While this feast integrates the Yiddish language into the dining experience, it also uplifts the non-verbal languages that we use to pass on tradition and identity including food and art. Kaya and Liv conceived of the menu, which will be based on the staples of the Jewish delicatessen (pastrami, rye, pickles, bialys) through extensive conversation with their grandparents about their childhood food memories. Instead of payment, each guest will be asked to have a conversation with an elder in their family about their food memories. There will be a part of the meal where guests will all share from their conversations. This participatory art experience dwells at the intersection of the permanent and the ephemeral. Indeed, the experience will be unique and the food will only last a short while, but the menus, tablecloth, and photos of the event will endure. This tension sheds light on the very process of cultural preservation in which fragments both are lost and remain.

Following the initial dinner, Liv and Kaya will create an exhibit which will feature the tablecloth, menus, and photographs so that a larger public can interact with this event. They dream of hosting these dinners regularly to bring together a group of people to share in Yiddish language and culture.

Recipients: Atid Kimelman and Elan Loeb

$1,500 to support Kol: A Retreat for Jewish Music Across the Diaspora

May 10-12, 2024
https://www.kolretreat.org/

Kol is a 3-4 day Jewish music retreat to be held in the East Bay May 10-12. This event will bring together singers, musicians, and learners of diverse backgrounds and ages to explore both ancestral and modern Jewish music. Yiddish/klezmer music and dance workshops are key pieces of the event. Several paid teachers will teach longer workshops and volunteer teachers will teach shorter workshops. Some of the goals are to nurture connection to diaspora music, to build community, and create musical and Jewish connections in the Bay Area. Their two events in the past year were completely filled with young Jews.

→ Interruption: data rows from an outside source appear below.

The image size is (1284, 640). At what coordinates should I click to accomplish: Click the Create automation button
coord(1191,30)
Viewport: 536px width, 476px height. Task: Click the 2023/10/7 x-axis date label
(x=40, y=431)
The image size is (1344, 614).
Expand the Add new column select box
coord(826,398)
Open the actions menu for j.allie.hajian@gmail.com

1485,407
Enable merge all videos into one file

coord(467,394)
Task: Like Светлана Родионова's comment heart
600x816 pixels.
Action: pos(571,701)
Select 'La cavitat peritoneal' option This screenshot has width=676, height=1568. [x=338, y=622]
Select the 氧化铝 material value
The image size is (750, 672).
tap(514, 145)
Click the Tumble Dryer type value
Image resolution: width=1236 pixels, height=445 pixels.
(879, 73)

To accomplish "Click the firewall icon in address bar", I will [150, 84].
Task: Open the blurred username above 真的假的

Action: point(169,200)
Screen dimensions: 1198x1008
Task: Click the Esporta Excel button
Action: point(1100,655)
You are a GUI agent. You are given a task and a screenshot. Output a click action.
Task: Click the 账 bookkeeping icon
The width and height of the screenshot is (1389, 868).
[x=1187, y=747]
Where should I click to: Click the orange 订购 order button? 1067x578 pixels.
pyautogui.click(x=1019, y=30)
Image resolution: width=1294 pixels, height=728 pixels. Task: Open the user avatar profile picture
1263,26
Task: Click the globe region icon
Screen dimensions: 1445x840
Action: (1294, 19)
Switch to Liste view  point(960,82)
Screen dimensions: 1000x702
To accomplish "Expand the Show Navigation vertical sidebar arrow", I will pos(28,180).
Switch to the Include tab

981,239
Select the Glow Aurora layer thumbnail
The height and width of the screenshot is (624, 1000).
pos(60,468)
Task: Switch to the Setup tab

Recipients: Raye Holab, Ben Sweet, Daniel Siegel, and Staenberg-Loup JCC in Denver

$500 to support KlezKolorado

DATES CHANGED TO FRIDAY,  MAY 17 – SUNDAY, MAY 19 (in person and online)
https://www.jccdenver.org/portfolio-items/klezkolorado/

KlezKolorado is a new weekend-long klezmer festival, at the Staenberg-Loup Jewish Community Center Ranch Camp located an hour outside Denver that includes local and national klezmer acts, Yiddish culture, workshops, and Colorado’s Jewish community, creating a new space for Yiddishists to gather and celebrate our culture. There will be workshops on klezmer musicianship, Yiddish language, queer/leftist Jewish activism and history, yoga, Alexander technique for Klezmer musicians, dance and art. The organizing team is composed entirely of LGBTQ+ individuals in their twenties and thirties.

Most Yiddish culture intensives are on the East Coast, and the hours are difficult for West Coast remote participation. The grant will subsidize the costs of streaming the festival so S.F. Bay Area residents can participate.